If you could call waitressing thriving.
She could imagine the scathing look her husband might give her. Because he was still her husband. He’d comprehensively rebuffed any overtures from her solicitor to agree to a divorce. Why? She kept circling back to that question.
And then her conscience struck with the other constant refrain. You have to tell him about the baby. She knew she did. Some time. But not right now. When she felt ready.
Heartburn crept up Chiara’s oesophagus just at the thought of initiating a meeting with Nico. Coming out of her hiding space...seeing him again in the flesh...
‘Chiara... Earth to Chiara.’
Chiara blinked and the restaurant came back into focus. One of her fellow waitresses was standing in front of her with her hands full of plates.
She jerked her head towards the door. ‘Someone has just come in...can you seat him?’
Chiara lambasted herself for spacing out and snapped into action. ‘Of course—sorry, Sarah.’
She grabbed a couple of menus and turned around to greet the new customer, planting a fake smile on her face. But it soon slid off.
Recognition was swift and brutal, because this customer stood head and shoulders above all other mere mortals. The menus fell out of her nerveless fingers.
It would appear as if she didn’t have to worry about initiating contact with her husband. Because Nicolo Santo Domenico was right here. In the flesh.
Somehow Chiara managed to form some words. ‘Can I help you?’
Those dark eyes flashed. ‘I’ve found what I’m looking for, but I’ll take a black coffee. Strong.’

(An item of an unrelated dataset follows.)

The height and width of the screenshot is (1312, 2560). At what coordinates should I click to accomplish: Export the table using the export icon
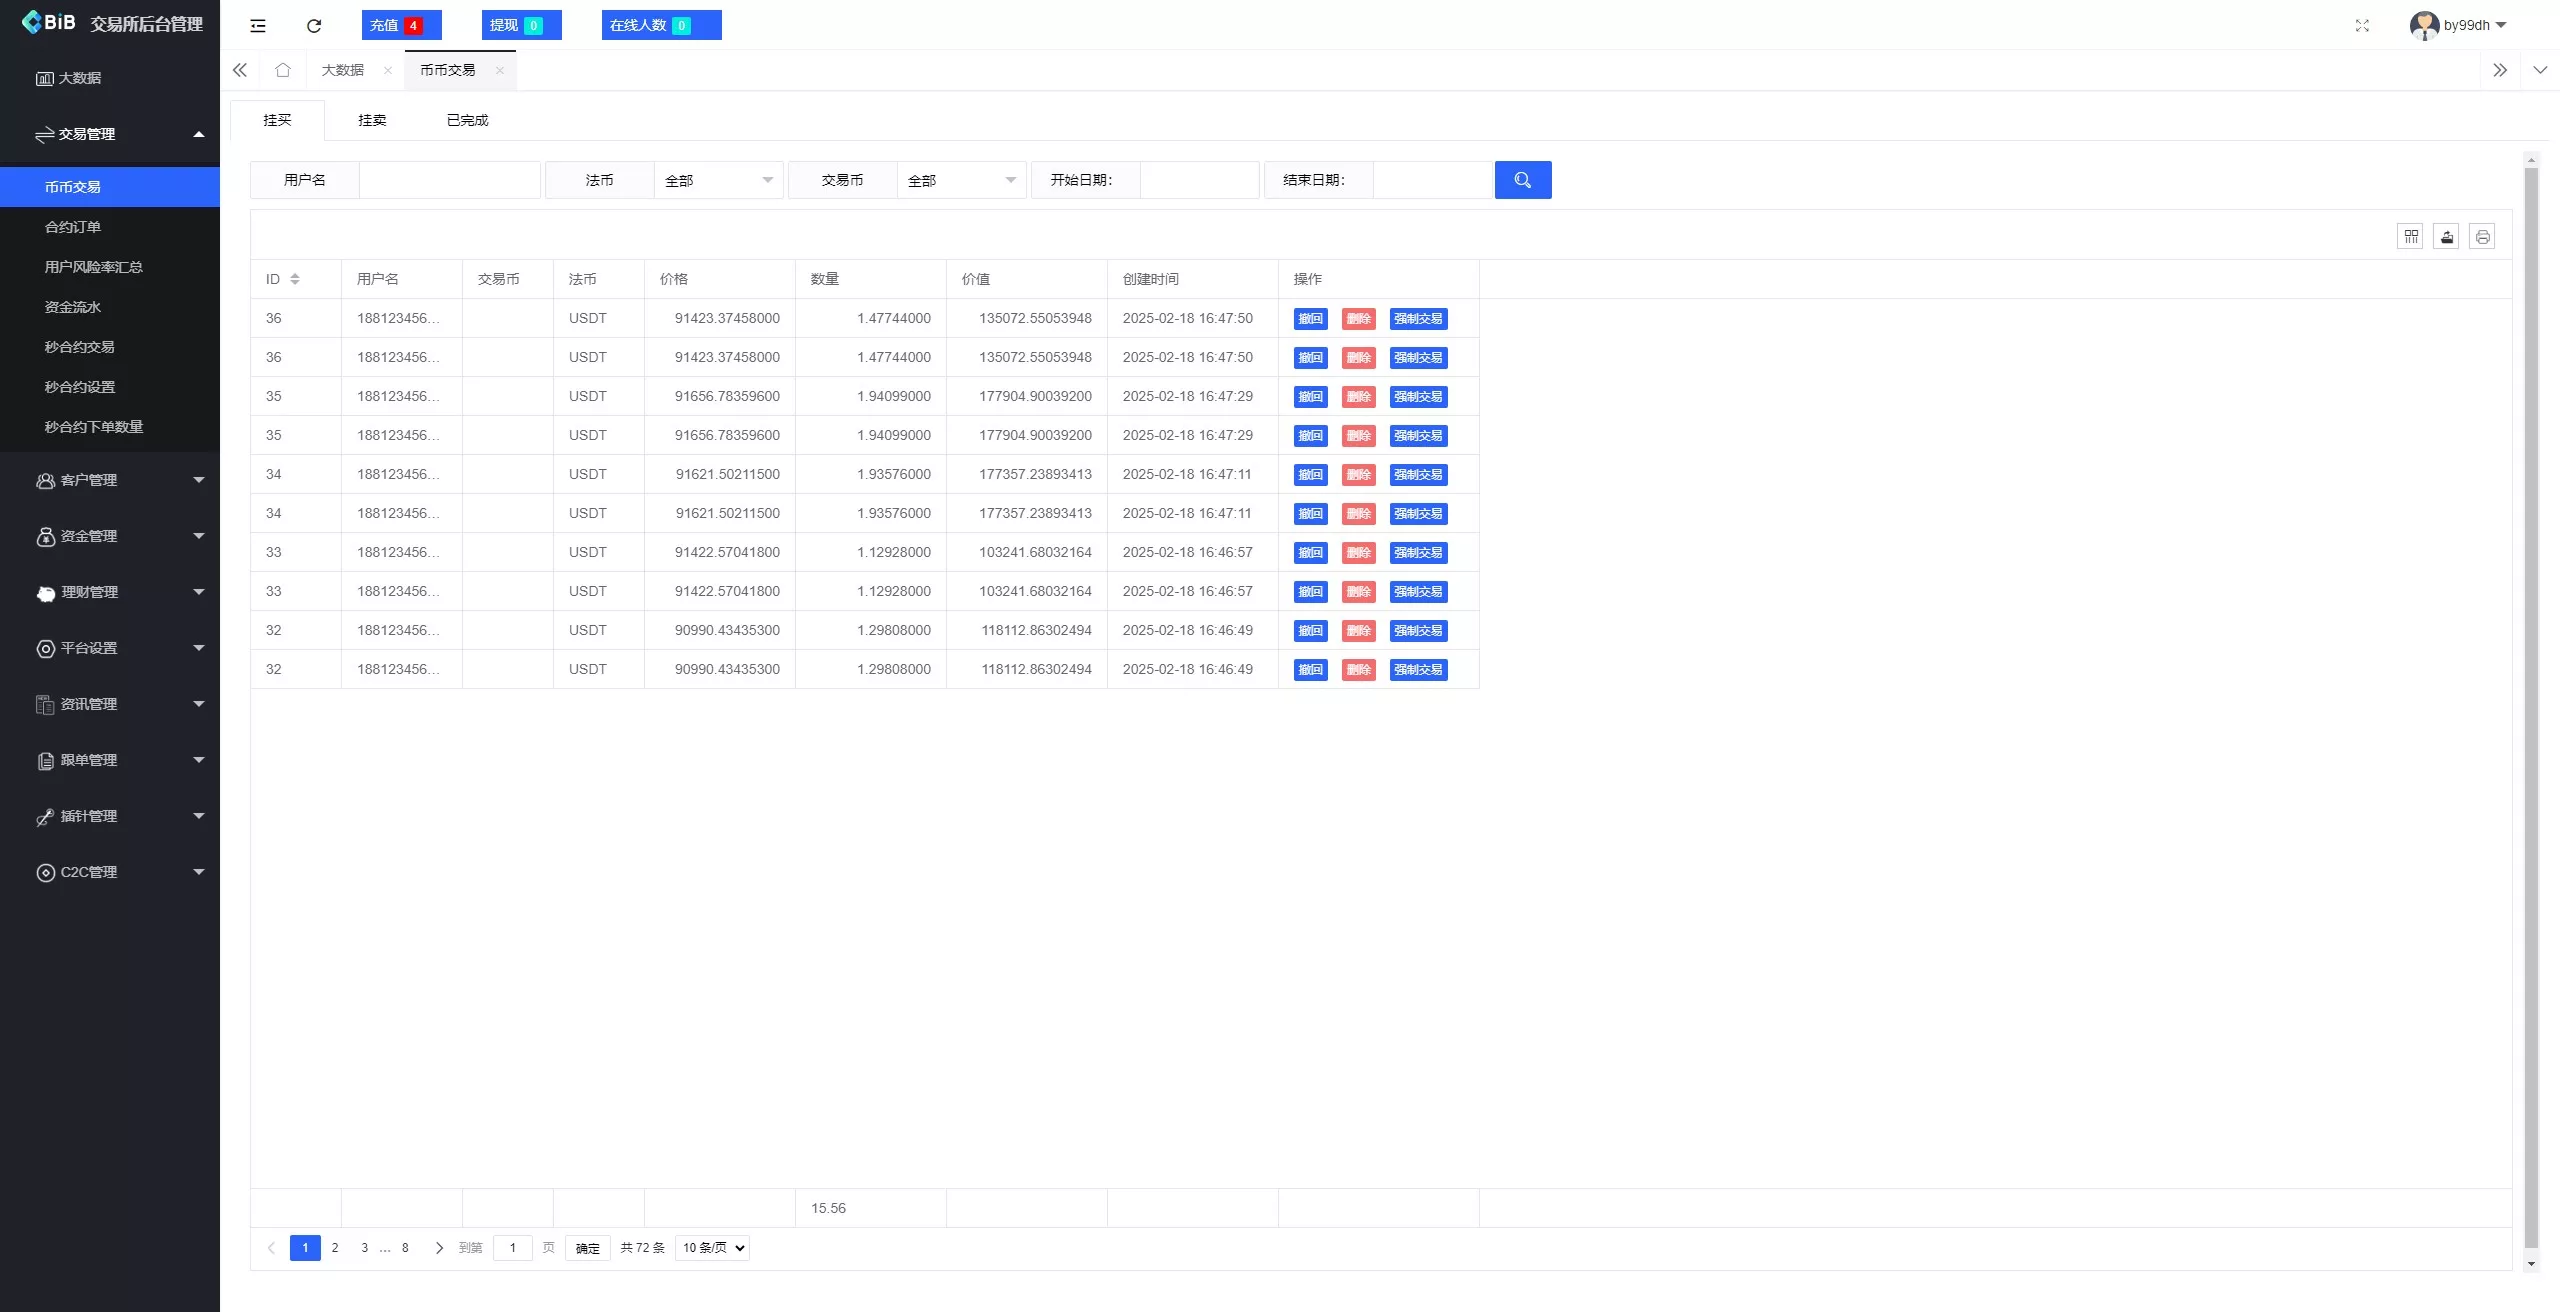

Chiara’s brain felt sluggish with shock. Her husband was here, in this small, unremarkable restaurant. I’ve found what I’m looking for. He’d been looking for her.
She could feel the simmering tension. The barely banked anger. She saw it in his eyes and fought against putting a hand on her belly, where his dark gaze had just rested. She’d felt it like a physical touch. Or the lash of a whip. Censorious.
She finally kicked into gear—before her boss came over to see what the stand-off was about. She picked up the menus and said, ‘Of course. Please take a seat and I’ll bring your coffee right away.’
Nico was lowering his tall, broad frame into a chair as she turned away, her heart palpitating. She felt sick. Clammy. She was all fingers and thumbs at the coffee machine, cursing herself for not thinking more clearly. She spied the open back door nearby and for a second thought wistfully of making a run for it. But at that moment she looked back into the restaurant and caught her husband’s eye.
He shook his head very slowly and deliberately. Don’t even think about it.
Chiara finished making the coffee and carried it out from behind the counter, praying she wouldn’t spill it all over the floor. She put it down in front of Nico with a clatter, belatedly taking in his pristine suit and tie. His clean-shaven jaw. Ridiculously, she found herself wondering if he had to shave twice a day or once? She’d slept with him but she didn’t even know that useless information.
She was about to turn away when a large warm hand clamped around her wrist. The shock of his touch was blistering. A rush of X-rated memories filled her head, making her dizzy.
‘Sit with me, mia cara moglie. It’s been so long since I’ve seen you.’
Beloved wife. She was no beloved wife. She’d been a means to an end and she’d walked herself into the situation, believing that she could somehow emerge unscathed. She was far from unscathed now, at five months pregnant. And, as much as she knew this wasn’t the ideal situation for a baby, from the moment she’d had to accept she was pregnant she’d felt a fierce love and protectiveness for her unborn child.
A child that didn’t deserve to be born into this mess.
Anger rose and she welcomed it, pulling her hand and wrist free of his hold. ‘What do you want, Nico? I’m working.’
He cast a disdainful look around the resta
urant and then looked back to her. He said coolly, ‘No wife of mine needs to work.’
Feminist hackles Chiara hadn’t even known she possessed rose. ‘I like working and I need to survive.’
‘Because you ran away.’
‘I told you—the marriage was a mistake.’
His eyes narrowed. ‘Ah, yes, your kind note. I never lied to you, Chiara. I never pretended emotions were involved. I thought you understood it was a logical business agreement. A marriage of convenience.’